As the name implies, it’s a bot designed to conduct conversations with human users. Chatbots took the customer support experience to a new level by saving time, energy and human resources. Before chatbots came in, the customer support experience looked pretty much like this : You call a “hotline” number, you expect 10mn waiting on the line (and you get charged for it), you listen to the most boring song ever while waiting … If you survive these 10mn, sometimes even more, and you’re lucky enough they didn’t cancel on you, you finally get to speak to “the expected one”.. it turns out it’s a man/woman sitting in a loud noisy room, that sounds like a Wall Street trading room, you barely could hear him/her, the brouhaha drives you crazy and the call end up with the famous saying “we took note of your request and we will be in touch with you soon” .. never happens. Now, with chatbots, it’s a completely different experience. It’s a free service, available 24/7 and smart enough to answer all your questions. In case it couldn’t answer your request, it redirects you to the person in charge to serve you better. More than that, it saves your conversations history to follow up with you and provide you with a customized experience. It’s pretty much as you hired a personal consultant to handle any kind of issue you may have with a product or a service. This way, we don’t only prevent bombarding the support team with useless phone calls from annoying customers, but we also have the possibility to access information quickly and efficiently in order to increase productivity.

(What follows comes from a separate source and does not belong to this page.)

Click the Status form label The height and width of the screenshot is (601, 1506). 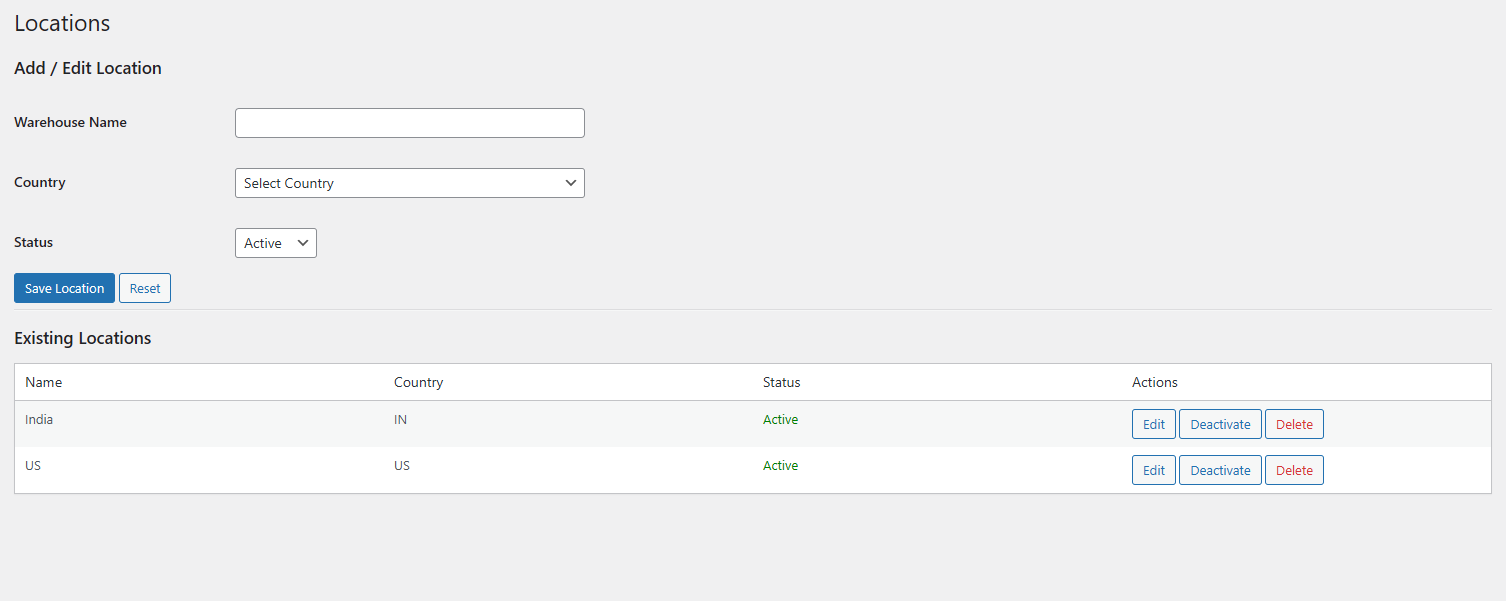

• Neural machine translation:

What has previously seemed like a foolish attempt to replace, even imitate the professional translation has now incredibly improved. Thanks to NLP, today some Artificial Intelligence technologies are capable of translating tons of text, in any language, just in a twinkling. Neural Machine Translation (NMT) has taken this experience even further by providing large artificial neural network models, trained jointly (end-to-end), able to predict a a sequence of words likelihood, in order to maximize translation performances.
I know it rough to admit it but NMT is behind job cuts of hundreds of professional translators today, these models are performant enough that they can simulate, even bypass, professionals work. Well that’s what technology does, changing jobs continuously with new ones so we can evolve as Human beings.
In 2016, Microsoft pioneered the launch of neural machine translation technology with Microsoft Bing, paving the way to Google and Amazon who are trying to deliver sophisticated machine translation tools on the market.

• Sentiment Analysis:

In the purpose of brand monitoring and adjusting sales strategy, it’s essential to analyses customer feedbacks and figure out their expectations.
This is where sentiment analysis comes in as the process of computationally identifying and categorizing opinions expressed in a piece of text, retrieve significant insights to determine whether the writer’s attitude towards a topic, product, etc. is positive, negative, or neutral.
Through sentiment analysis technologies, companies can analyze customers feedbacks through blogs, comments or social media, and identify what do they think about their products or services.
Microsoft Azure provides a stack of cognitive services, which are intelligent algorithms that “bring the agility and innovation of cloud computing to your on-premises environment”. Azure Cognitive Services provide a powerful API: Text Analytics API, which allow users to integrate pretrained NLP algorithms to their code. Text Analytics API includes a Sentiment Analysis capability “useful for detecting positive and negative sentiment in social media, customer reviews, and discussion forums”, to enhance the Customer Relationship Management.